*** Opening of INPUT DATA ***
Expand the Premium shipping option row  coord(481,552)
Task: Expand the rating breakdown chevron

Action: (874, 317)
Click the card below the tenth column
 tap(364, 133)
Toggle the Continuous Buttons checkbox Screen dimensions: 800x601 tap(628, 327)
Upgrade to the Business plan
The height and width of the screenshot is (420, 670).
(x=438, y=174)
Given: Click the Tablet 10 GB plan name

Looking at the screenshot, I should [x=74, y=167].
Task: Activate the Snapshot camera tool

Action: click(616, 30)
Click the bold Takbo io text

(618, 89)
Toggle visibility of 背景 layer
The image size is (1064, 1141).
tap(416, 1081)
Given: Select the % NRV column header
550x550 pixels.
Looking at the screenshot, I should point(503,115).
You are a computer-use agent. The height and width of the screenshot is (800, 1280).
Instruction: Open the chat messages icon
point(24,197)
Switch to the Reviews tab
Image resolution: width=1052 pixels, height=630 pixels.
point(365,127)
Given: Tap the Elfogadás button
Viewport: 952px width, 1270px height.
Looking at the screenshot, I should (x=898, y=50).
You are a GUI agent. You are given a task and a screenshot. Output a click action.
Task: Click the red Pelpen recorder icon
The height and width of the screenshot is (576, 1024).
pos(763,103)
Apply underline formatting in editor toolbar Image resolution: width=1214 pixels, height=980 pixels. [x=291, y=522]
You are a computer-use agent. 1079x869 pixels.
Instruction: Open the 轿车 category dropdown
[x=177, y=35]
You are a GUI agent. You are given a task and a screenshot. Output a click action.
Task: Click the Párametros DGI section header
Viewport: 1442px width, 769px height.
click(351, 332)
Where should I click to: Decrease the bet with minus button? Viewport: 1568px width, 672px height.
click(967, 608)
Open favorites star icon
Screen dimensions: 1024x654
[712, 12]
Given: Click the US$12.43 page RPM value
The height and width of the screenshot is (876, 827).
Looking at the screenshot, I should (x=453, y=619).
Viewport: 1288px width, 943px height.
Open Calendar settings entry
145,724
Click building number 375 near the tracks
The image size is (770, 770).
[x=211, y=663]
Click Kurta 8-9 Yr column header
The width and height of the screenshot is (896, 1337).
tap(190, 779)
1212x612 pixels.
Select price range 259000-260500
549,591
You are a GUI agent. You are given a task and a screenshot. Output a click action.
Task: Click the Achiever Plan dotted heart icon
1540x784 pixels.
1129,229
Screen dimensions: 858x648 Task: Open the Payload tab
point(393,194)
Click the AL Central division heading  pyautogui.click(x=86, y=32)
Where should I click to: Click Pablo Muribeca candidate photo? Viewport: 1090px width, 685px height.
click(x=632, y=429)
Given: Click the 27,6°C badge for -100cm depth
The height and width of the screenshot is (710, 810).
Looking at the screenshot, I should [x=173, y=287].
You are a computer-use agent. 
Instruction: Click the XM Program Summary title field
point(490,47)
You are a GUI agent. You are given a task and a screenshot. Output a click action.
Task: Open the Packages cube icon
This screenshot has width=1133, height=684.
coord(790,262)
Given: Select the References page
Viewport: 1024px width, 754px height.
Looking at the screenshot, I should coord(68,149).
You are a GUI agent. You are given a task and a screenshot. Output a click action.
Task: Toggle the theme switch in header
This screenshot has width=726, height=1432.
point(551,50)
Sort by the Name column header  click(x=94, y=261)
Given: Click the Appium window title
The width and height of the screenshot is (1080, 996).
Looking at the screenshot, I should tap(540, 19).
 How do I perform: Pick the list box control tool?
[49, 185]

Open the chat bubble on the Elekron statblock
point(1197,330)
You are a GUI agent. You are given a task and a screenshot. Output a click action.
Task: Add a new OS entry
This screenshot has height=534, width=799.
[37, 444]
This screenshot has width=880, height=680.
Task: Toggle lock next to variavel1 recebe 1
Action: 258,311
*** Close of INPUT DATA ***
--- WHAT THIS TASK INVOLVES ---
Give every line above again, word for word.

--- SOLUTION FOR THIS EXERCISE ---
Expand the Premium shipping option row  coord(481,552)
Task: Expand the rating breakdown chevron

Action: (874, 317)
Click the card below the tenth column
 tap(364, 133)
Toggle the Continuous Buttons checkbox Screen dimensions: 800x601 tap(628, 327)
Upgrade to the Business plan
The height and width of the screenshot is (420, 670).
(x=438, y=174)
Given: Click the Tablet 10 GB plan name

Looking at the screenshot, I should [x=74, y=167].
Task: Activate the Snapshot camera tool

Action: click(616, 30)
Click the bold Takbo io text

(618, 89)
Toggle visibility of 背景 layer
The image size is (1064, 1141).
tap(416, 1081)
Given: Select the % NRV column header
550x550 pixels.
Looking at the screenshot, I should point(503,115).
You are a computer-use agent. The height and width of the screenshot is (800, 1280).
Instruction: Open the chat messages icon
point(24,197)
Switch to the Reviews tab
Image resolution: width=1052 pixels, height=630 pixels.
point(365,127)
Given: Tap the Elfogadás button
Viewport: 952px width, 1270px height.
Looking at the screenshot, I should (x=898, y=50).
You are a GUI agent. You are given a task and a screenshot. Output a click action.
Task: Click the red Pelpen recorder icon
The height and width of the screenshot is (576, 1024).
pos(763,103)
Apply underline formatting in editor toolbar Image resolution: width=1214 pixels, height=980 pixels. [x=291, y=522]
You are a computer-use agent. 1079x869 pixels.
Instruction: Open the 轿车 category dropdown
[x=177, y=35]
You are a GUI agent. You are given a task and a screenshot. Output a click action.
Task: Click the Párametros DGI section header
Viewport: 1442px width, 769px height.
click(351, 332)
Where should I click to: Decrease the bet with minus button? Viewport: 1568px width, 672px height.
click(967, 608)
Open favorites star icon
Screen dimensions: 1024x654
[712, 12]
Given: Click the US$12.43 page RPM value
The height and width of the screenshot is (876, 827).
Looking at the screenshot, I should (x=453, y=619).
Viewport: 1288px width, 943px height.
Open Calendar settings entry
145,724
Click building number 375 near the tracks
The image size is (770, 770).
[x=211, y=663]
Click Kurta 8-9 Yr column header
The width and height of the screenshot is (896, 1337).
tap(190, 779)
1212x612 pixels.
Select price range 259000-260500
549,591
You are a GUI agent. You are given a task and a screenshot. Output a click action.
Task: Click the Achiever Plan dotted heart icon
1540x784 pixels.
1129,229
Screen dimensions: 858x648 Task: Open the Payload tab
point(393,194)
Click the AL Central division heading  pyautogui.click(x=86, y=32)
Where should I click to: Click Pablo Muribeca candidate photo? Viewport: 1090px width, 685px height.
click(x=632, y=429)
Given: Click the 27,6°C badge for -100cm depth
The height and width of the screenshot is (710, 810).
Looking at the screenshot, I should [x=173, y=287].
You are a computer-use agent. 
Instruction: Click the XM Program Summary title field
point(490,47)
You are a GUI agent. You are given a task and a screenshot. Output a click action.
Task: Open the Packages cube icon
This screenshot has width=1133, height=684.
coord(790,262)
Given: Select the References page
Viewport: 1024px width, 754px height.
Looking at the screenshot, I should coord(68,149).
You are a GUI agent. You are given a task and a screenshot. Output a click action.
Task: Toggle the theme switch in header
This screenshot has width=726, height=1432.
point(551,50)
Sort by the Name column header  click(x=94, y=261)
Given: Click the Appium window title
The width and height of the screenshot is (1080, 996).
Looking at the screenshot, I should tap(540, 19).
 How do I perform: Pick the list box control tool?
[49, 185]

Open the chat bubble on the Elekron statblock
point(1197,330)
You are a GUI agent. You are given a task and a screenshot. Output a click action.
Task: Add a new OS entry
This screenshot has height=534, width=799.
[37, 444]
This screenshot has width=880, height=680.
Task: Toggle lock next to variavel1 recebe 1
Action: 258,311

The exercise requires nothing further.